He continued; "What I am about is setting out a vision for what this country can be and should look like in 10, 15 and 20 years time.
"Plus putting a real and honest plan in place to get it there. Then you go to the people and say: 'Here, this is what we are about.' We are about building strong communities and reaching out to everybody.
"We are talking about re-balancing the country because the dominance of Dublin at the moment is holding back many other cities and many other regions across Ireland."
He rejected suggestions the Fine Gael leadership battle was essential a 'Dublin against the rest' campaign.
"Being an under-dog means nothing. I am not used to being an under-dog. But I have started something and I intend to finish it," he said.
"I have lots of support in Dublin - there are lots of TDs there who are supporting me.
"There are plenty of Dublin-based Oireachtas members who believe in what I am talking about.
"They are focused on ideas, substance and delivery as well as media-style appeal if you want to call it that.
"That is not a swipe at Leo - he is a serious thinker and a serious politician too."
Mr Coveney said the campaign until June 2 was vital if Fine Gael is to expand its broad appeal.
"I want to expand the appeal of the party - but in a way that is compassionate and generous.
"I want Fine Gael to represent vulnerable people - that reaches out to everyone.
"It is important that the party is seen to represent everybody."

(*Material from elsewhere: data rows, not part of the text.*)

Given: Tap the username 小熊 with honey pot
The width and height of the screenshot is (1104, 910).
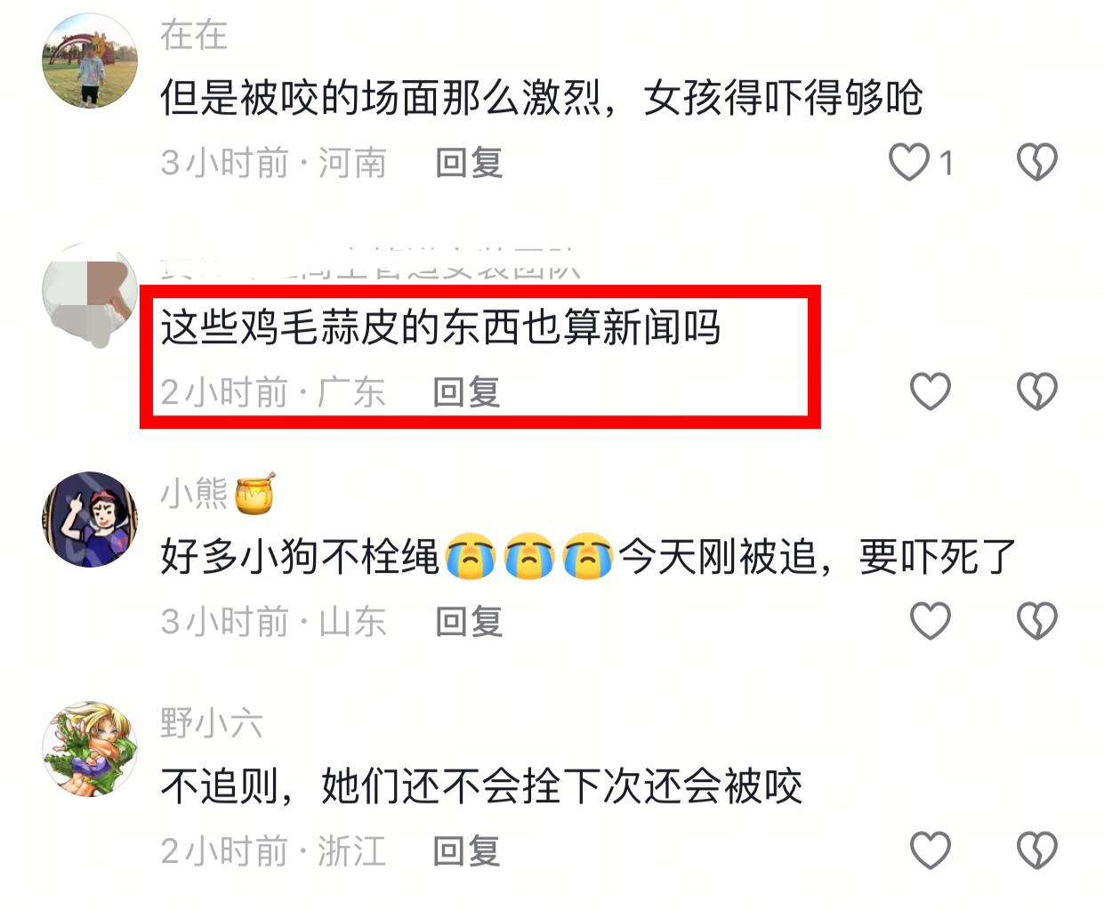Looking at the screenshot, I should pyautogui.click(x=217, y=493).
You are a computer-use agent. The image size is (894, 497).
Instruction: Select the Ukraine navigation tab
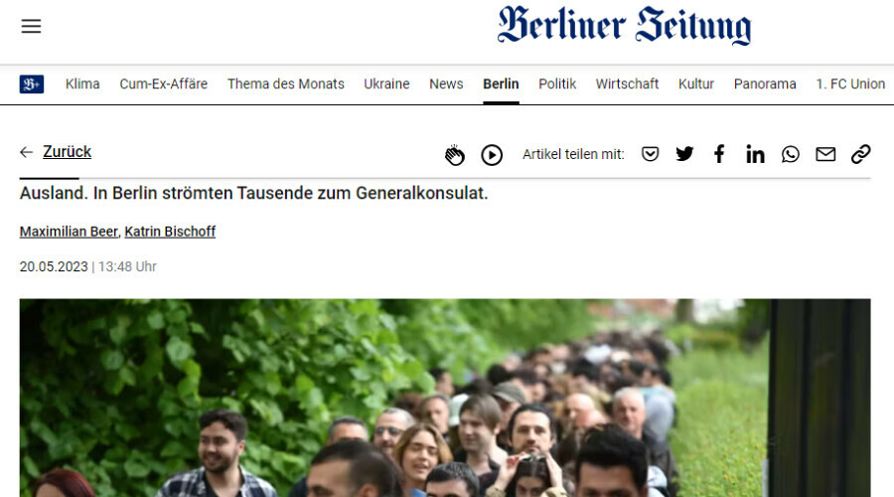(386, 83)
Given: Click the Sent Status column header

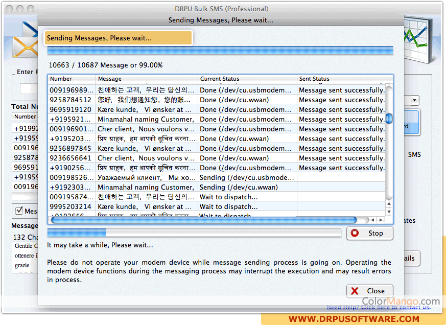Looking at the screenshot, I should tap(342, 79).
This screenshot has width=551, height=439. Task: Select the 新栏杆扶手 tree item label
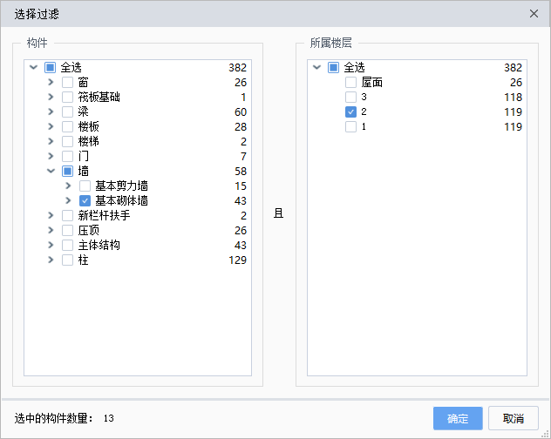pos(104,215)
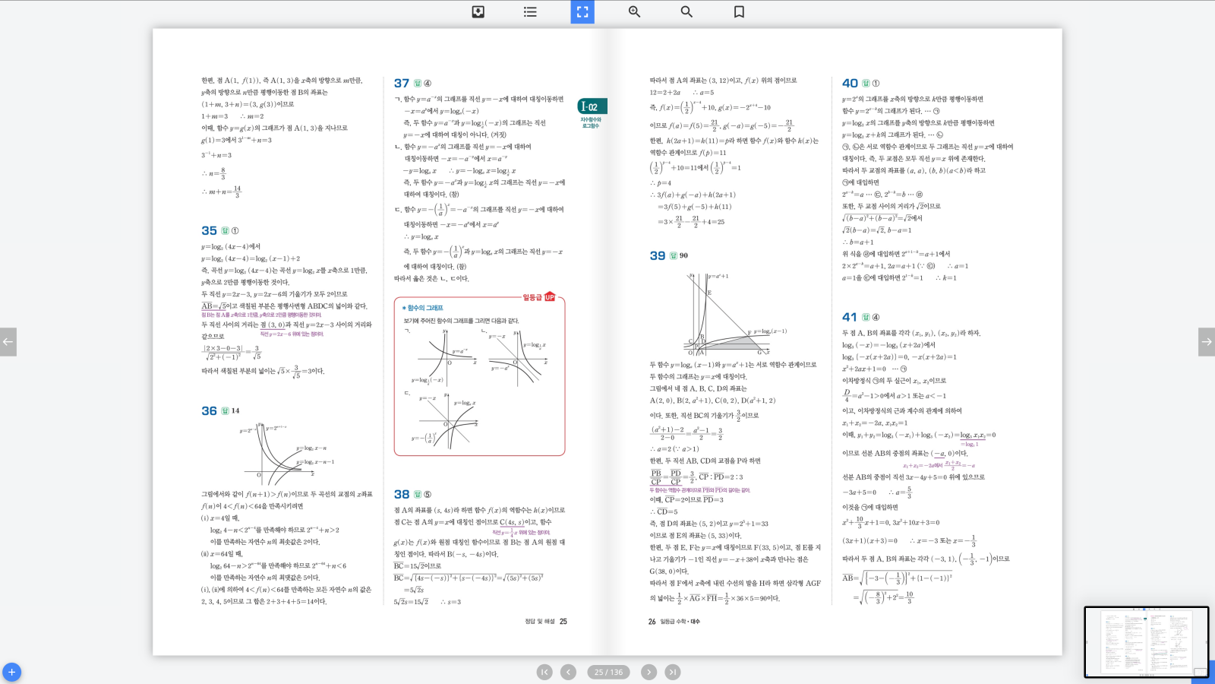Screen dimensions: 1215x684
Task: Click the download icon in top toolbar
Action: pyautogui.click(x=478, y=12)
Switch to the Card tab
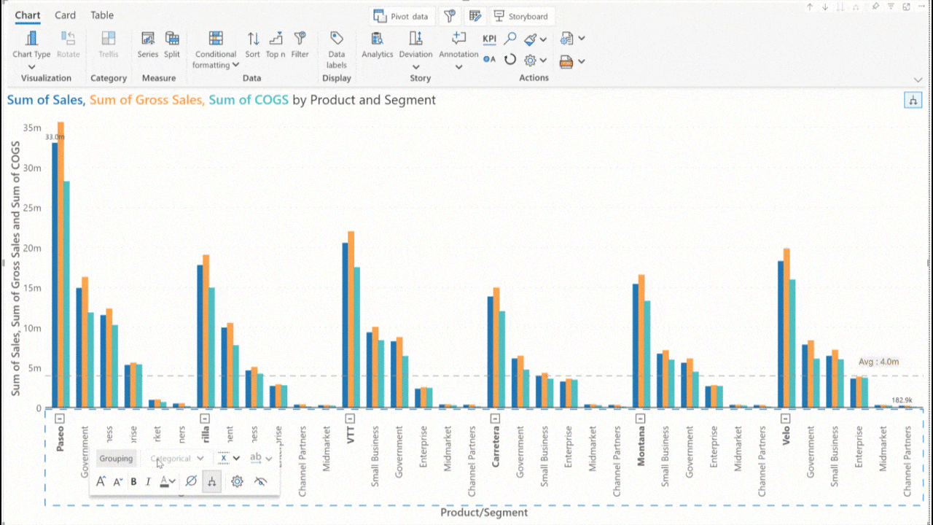This screenshot has width=933, height=525. pos(65,15)
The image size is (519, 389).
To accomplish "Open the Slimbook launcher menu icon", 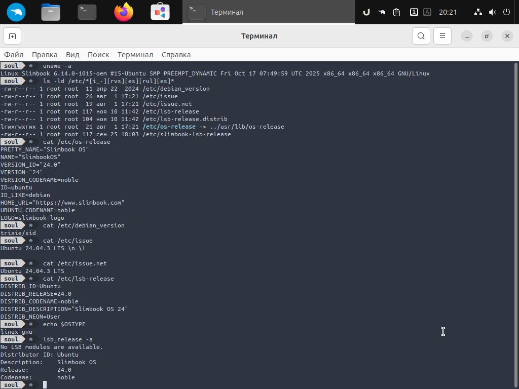I will coord(16,12).
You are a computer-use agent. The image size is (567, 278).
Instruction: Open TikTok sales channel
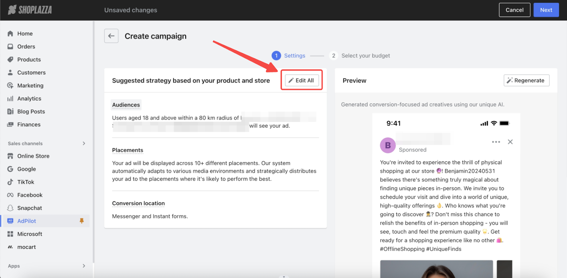26,182
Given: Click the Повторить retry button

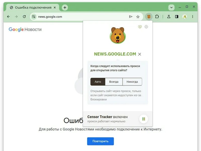Looking at the screenshot, I should tap(100, 141).
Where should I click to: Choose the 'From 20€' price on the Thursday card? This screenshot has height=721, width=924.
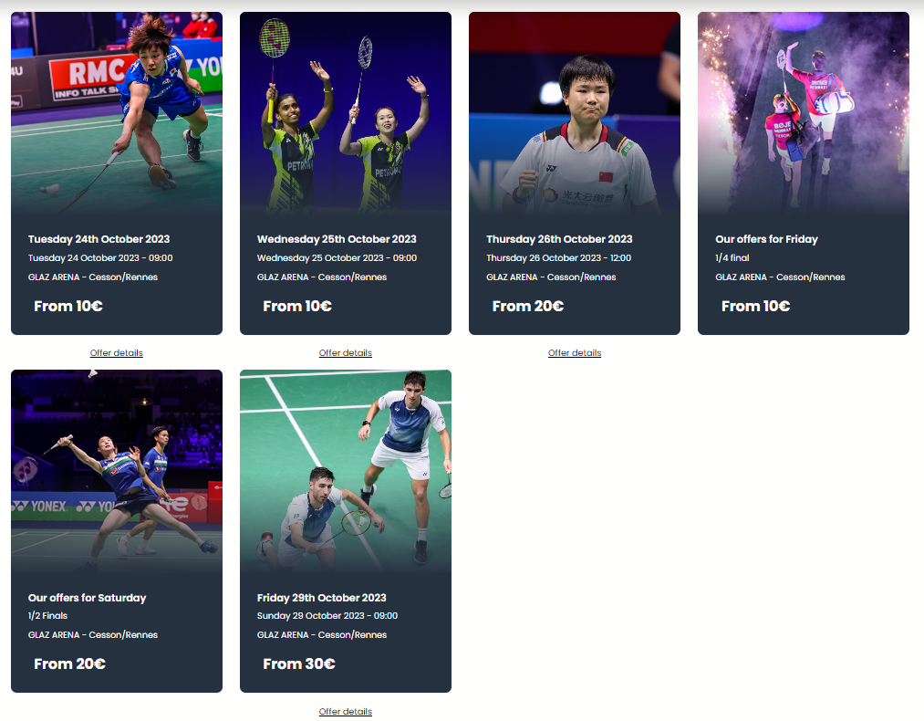pos(528,306)
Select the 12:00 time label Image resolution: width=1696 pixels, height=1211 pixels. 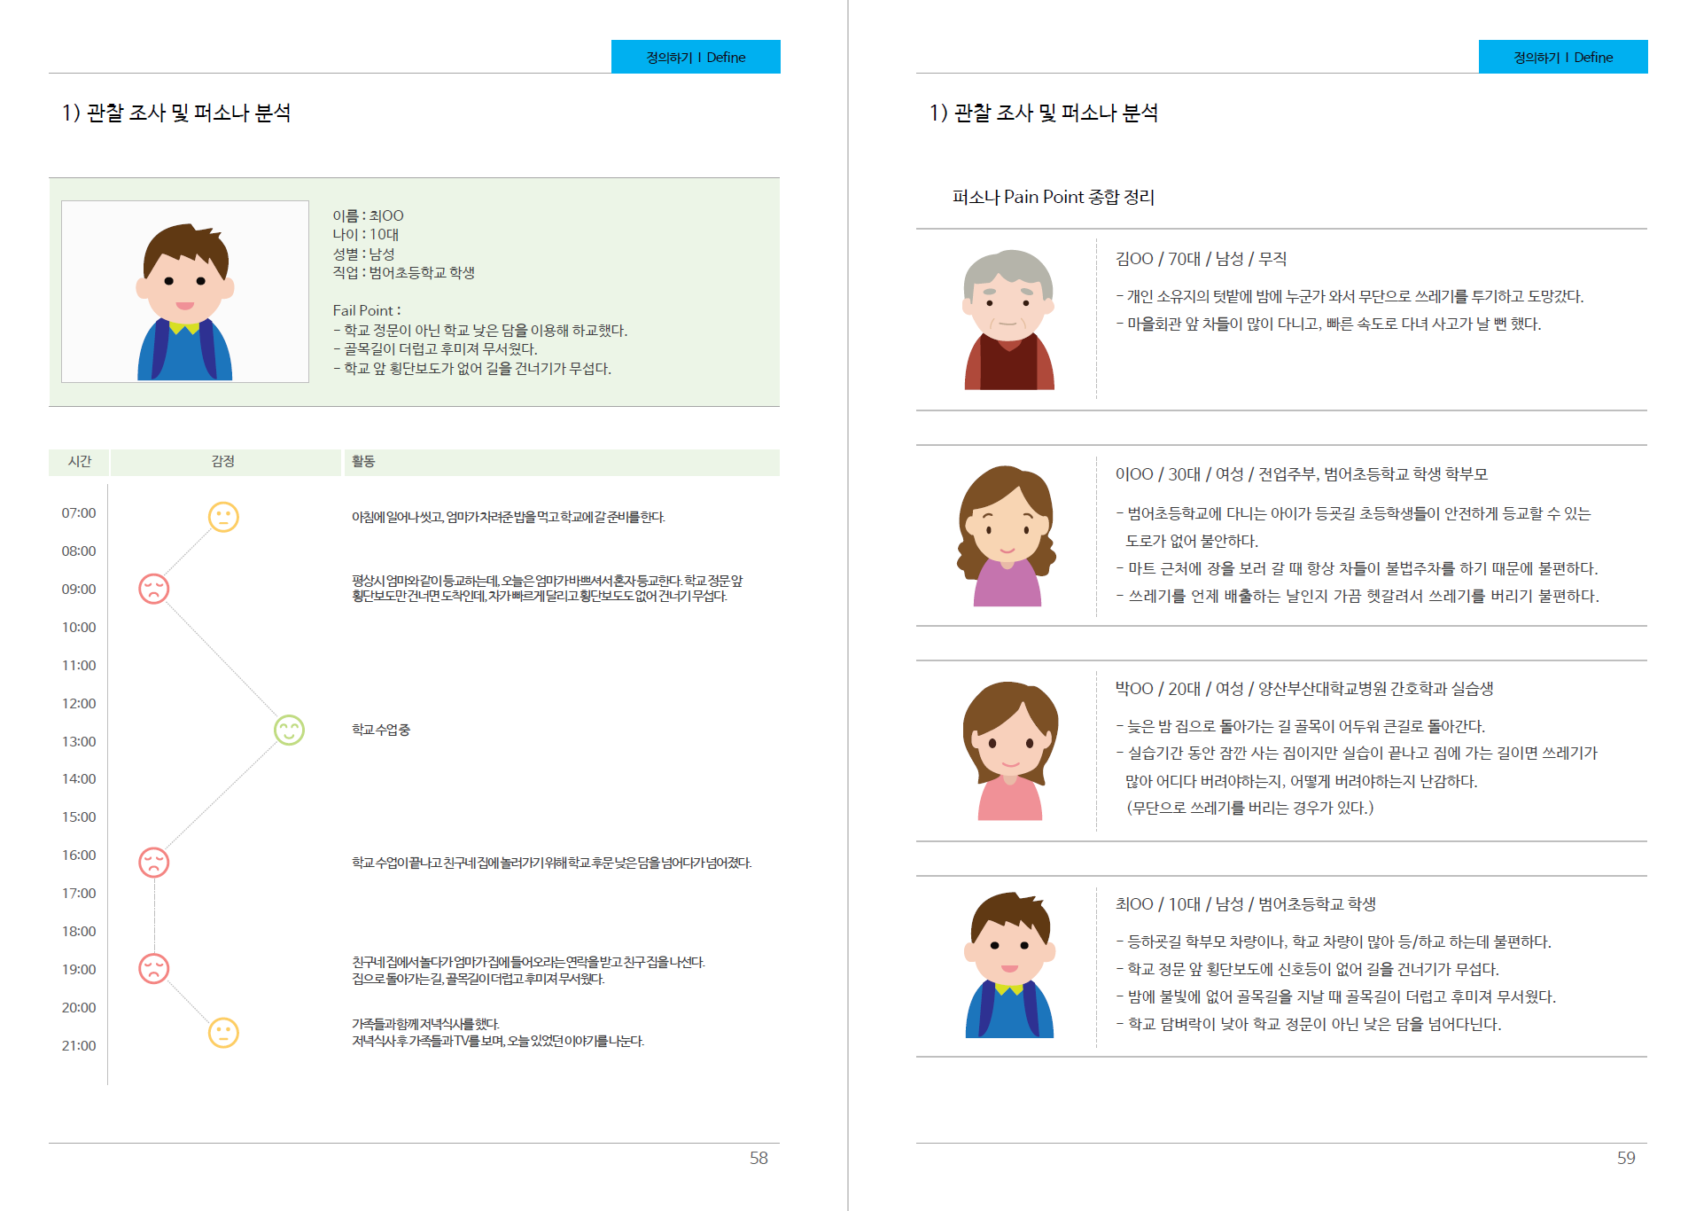click(79, 703)
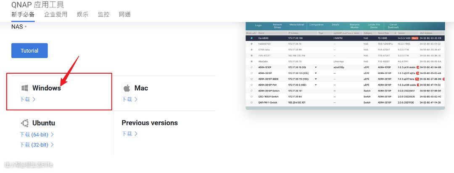The image size is (454, 173).
Task: Click the Windows 下载 link
Action: [28, 99]
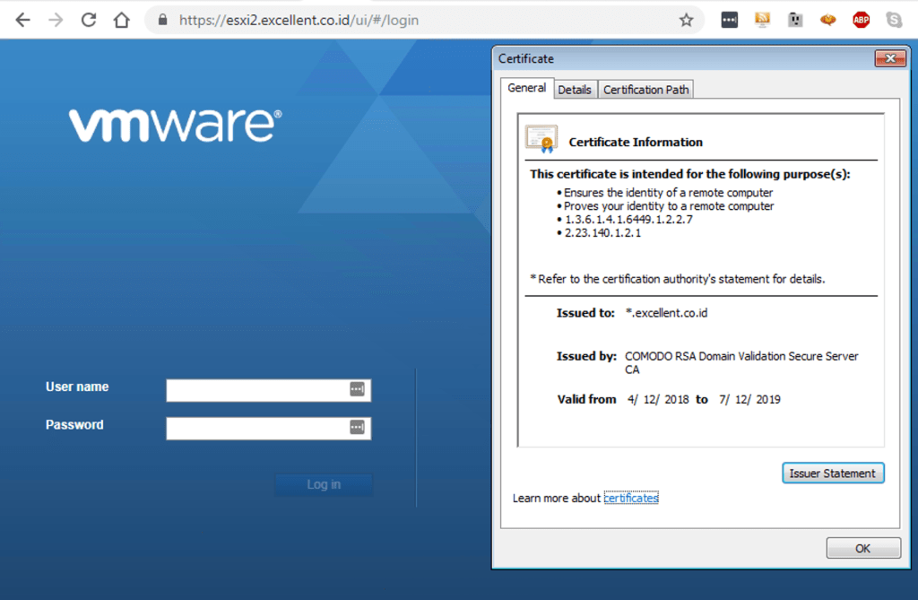Reload the ESXi login page
Screen dimensions: 918x600
point(89,20)
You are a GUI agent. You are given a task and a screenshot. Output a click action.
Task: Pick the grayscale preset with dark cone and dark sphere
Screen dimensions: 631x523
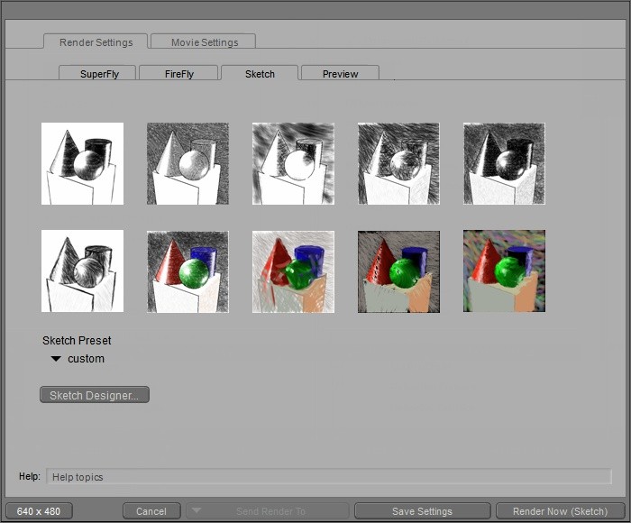pyautogui.click(x=504, y=163)
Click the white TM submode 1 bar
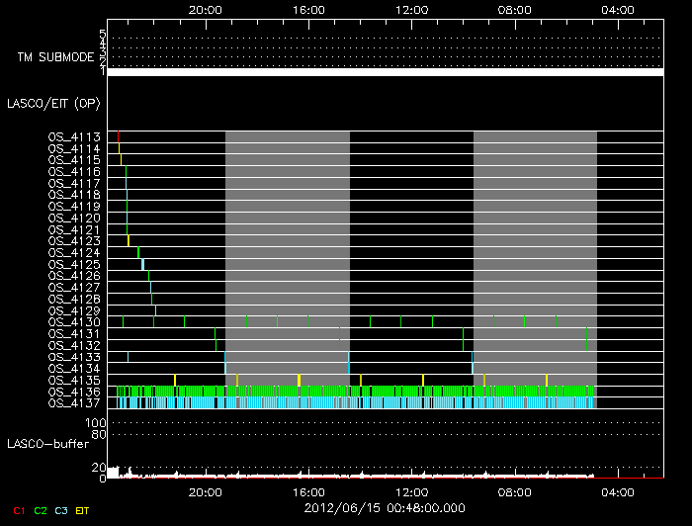This screenshot has height=526, width=692. [x=385, y=72]
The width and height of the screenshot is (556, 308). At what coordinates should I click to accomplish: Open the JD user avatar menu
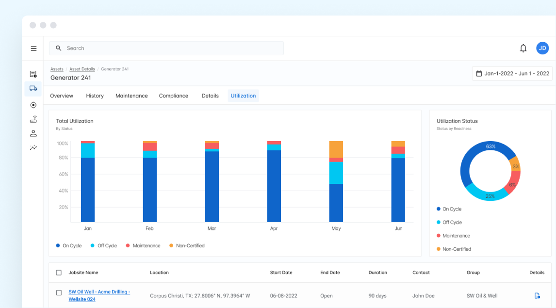click(542, 48)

The Cork TD rejected suggestions both Mr Varadkar and himself are essentially appealing to the same middle-class base.
"That is rubbish," he said.
"They haven't seen what I am about in politics if that is what they think.
"They clearly don't know me if that is what they think.
"The reason I took on the housing brief - which I asked for despite people thinking I was crazy - I knew it was going to be difficult. I believe housing is the most important issue in domestic politics.
"A most basic thing that families need the State's help with right now is a stable home. I want social housing and private housing to be in the same developments.
"The number of social housing projects has continued to grow dramatically. The year before I took over as Housing Minister there were 74 local authority houses built by councils across the country. This year there will be thousands - that is how fast we have ramped up.
"And remember, this housing strategy is only nine months old."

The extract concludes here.